Theater

The Public Questionnaire: Lucas Lloyd

by / Dec. 16, 2014 11pm EST

Lucas Lloyd, a relative newcomer to the Buffalo theater scene, is originally from Oak Ridge, Tennessee. He’s been acting since he was nine years old. At Lee University, a highly regarded, faith-based liberal arts college in Cleveland, Tennessee, Lucas earned a bachelor’s degree in Bible and Theology with a minor in theater. Seeking to expand his artistic horizons, he moved to Boston, Massachusetts in 2006, where he picked up a great deal of experience as an actor—though directing is his primary interest. In Boston, he performed with 15 theater companies over the course of six and half years, playing such roles as Tom in Glass Menagerie, Jerry in Zoo Story, and Paul in Barefoot in the Park. He also directed several short works as part of the SLAMBoston Festival, and William Nicholson’s play Shadowlands, about the relationship of C. S. Lewis and poet Joy Davidman, for the New England Repertory Company. He came to Buffalo in February 2013, and almost immediately began working as a stage manager for Road Less Traveled Productions, stage-managing every show of their 2013-2014 season and becoming an RLTP Ensemble member. He performed in a series of one-acts with ART of WNY as part of the Infringement Festival last past summer. 

Currently, Mr. Lloyd is appearing in The Guns of Christmas, a new play written and directed by Gary Earl Ross, at Subversive Theatre Collective that imagines the legendary Christmas Day Truce along the Western Front of World War I in 1914. In this real-life incident —previous to the advent of mustard gas and the execution of nurse Edith Cavell—small cease-fires were instigated by German troops and soccer matches were subsequently instigated by British troops. Mr. Lloyd plays Percy, the conflicted young officer who negotiates for the British side. The lean and good-looking actor distinguishes himself in this, his first leading role in a full-length play in Buffalo, with a focused and affecting performance. This spring he will appear in Angels Fall at the New Phoenix Theatre. 

What word would your friends use to describe you? 
 Passionate.

What quality in your current character is most unlike your own personality? 
Lack of faith. Percy is full of guilt from his perceived transgressions, and having no foothold in faith, can find no absolution.

What quality in your current role is most like your own personality? 
Compassion for other people.

When and where were you the happiest? 
This is a very personal question. But I am always happiest when I feel that I am in the center of God’s will for me. That often comes when I am feeling the love of others, or sensing the love of God. Other times it happens when I am filled with a sense of mission, and can pursue that mission with all my energies. To those ends, I am very happy right here and now, working toward my calling, experiencing great things, building new relationships.

What is your idea of hell on earth? 
Being emptied of any sense of love or meaning.

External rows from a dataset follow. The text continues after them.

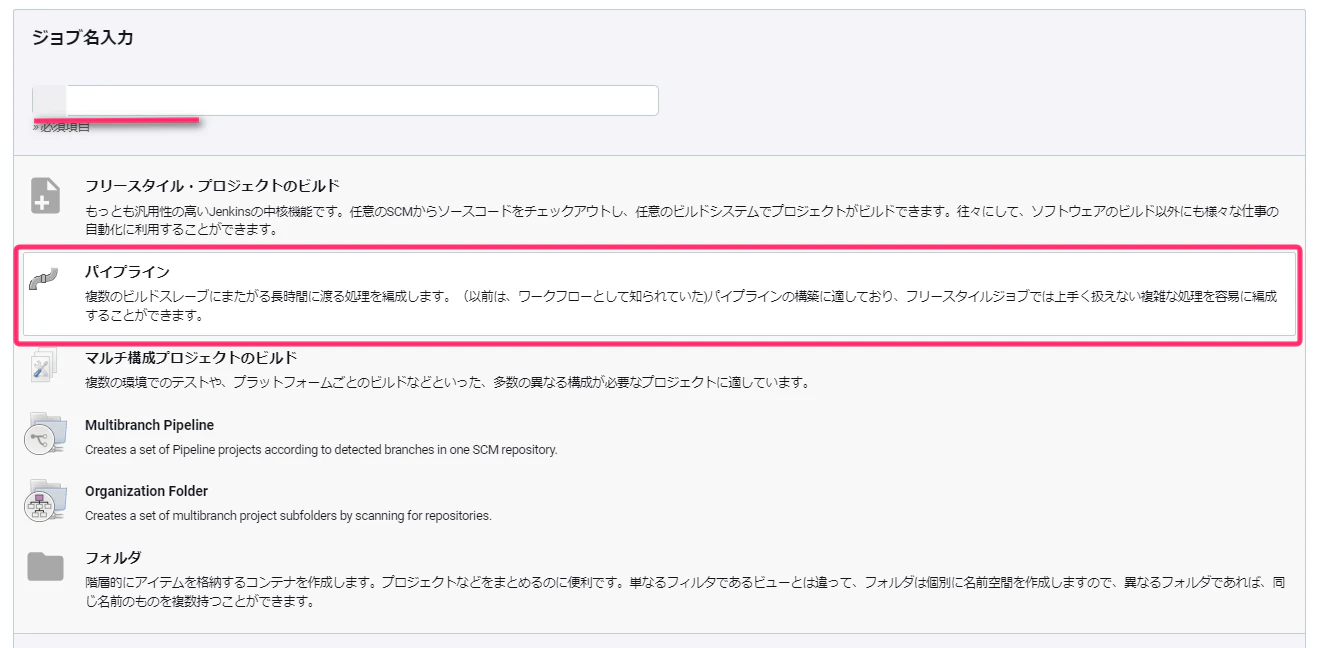Click the Organization Folder title text

146,490
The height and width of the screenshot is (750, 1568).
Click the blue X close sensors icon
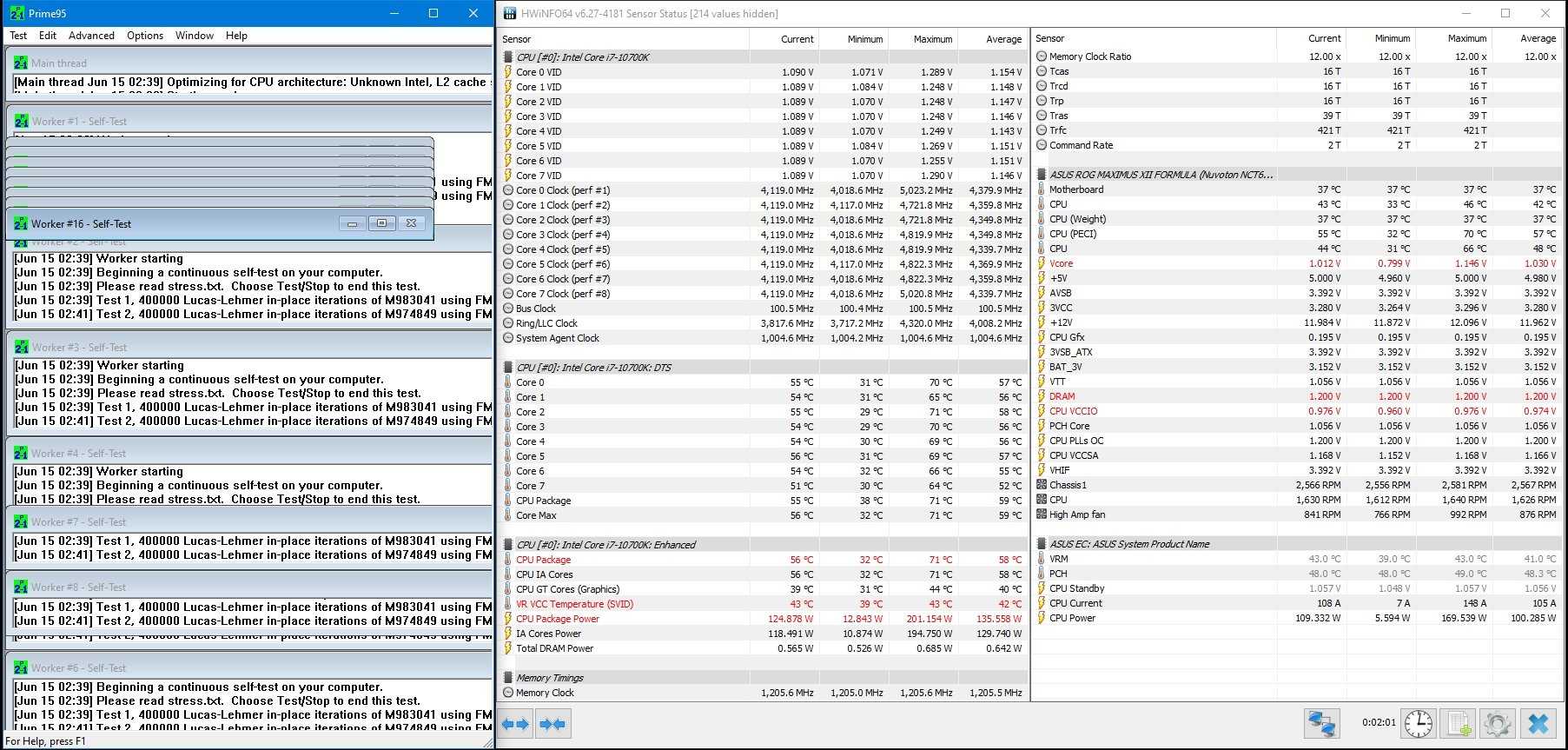1538,723
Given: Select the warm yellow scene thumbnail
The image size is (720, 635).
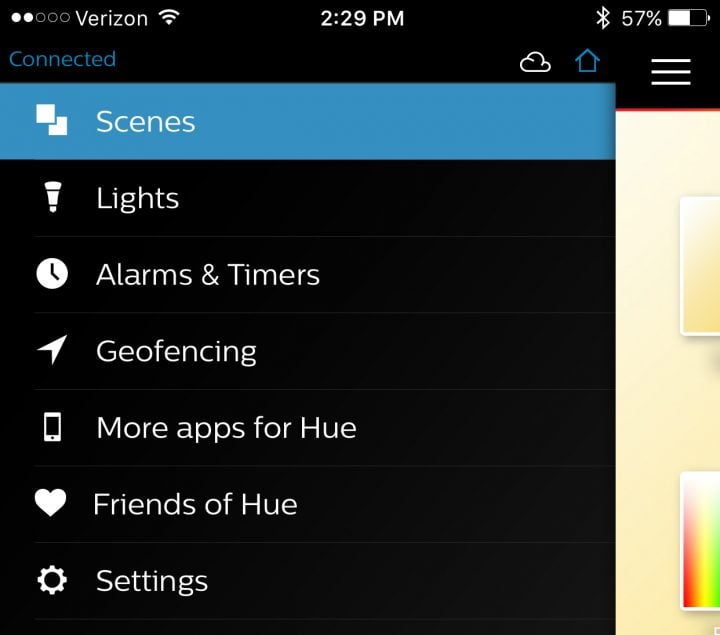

What is your greatest fear? 
Perhaps that in the end, I will prove to be too undisciplined or reserved to make good on my own potential.

Which talent do you most wish you had? 
Singing, in that leading-man kind of way.

What would you change about your appearance? 
Ha! Bigger muscles.

What trait do you most dislike in others? 
The tendency to attack others, or carelessly tear them down, when they think or live differently, to see them as “other,” as the enemy or as lesser-than, instead of to value, to listen, to know, and to understand.

What do you most value in your friends? 
Honesty/openness, and the mutual desire to strive for excellence and goodness (in craft and in life).

What is your guilty pleasure? 
Watching sports (and reading sports articles; this season it’s been college football).

Who is your favorite fictional hero? 
Maximus Decimus Meridius [the character played by Russell Crowe in Gladiator].

Who are your real-life heroes? 
My parents; my brother; David of Bethlehem.

What do you consider to be the most overrated virtue? 
 Success.

On what occasion do you lie? 
When I perceive that my audience would be harmed by the truth, or would use the truth to harm others.

If you come back in another life, what person or thing would you like to be? 
Someone more childlike and open-handed.

What is your motto? 
The most important things are the invisible things, the eternal things.